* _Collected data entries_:

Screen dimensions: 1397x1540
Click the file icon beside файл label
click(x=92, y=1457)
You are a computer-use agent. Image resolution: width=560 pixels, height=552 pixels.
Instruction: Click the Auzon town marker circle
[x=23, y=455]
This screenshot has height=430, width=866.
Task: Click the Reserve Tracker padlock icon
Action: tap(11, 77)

* _GOAL OF THE EXERCISE_:
Restate the records from above exactly as they read.

* _FINISHED EXERCISE_:
Screen dimensions: 1397x1540
Click the file icon beside файл label
click(x=92, y=1457)
You are a computer-use agent. Image resolution: width=560 pixels, height=552 pixels.
Instruction: Click the Auzon town marker circle
[x=23, y=455]
This screenshot has height=430, width=866.
Task: Click the Reserve Tracker padlock icon
Action: tap(11, 77)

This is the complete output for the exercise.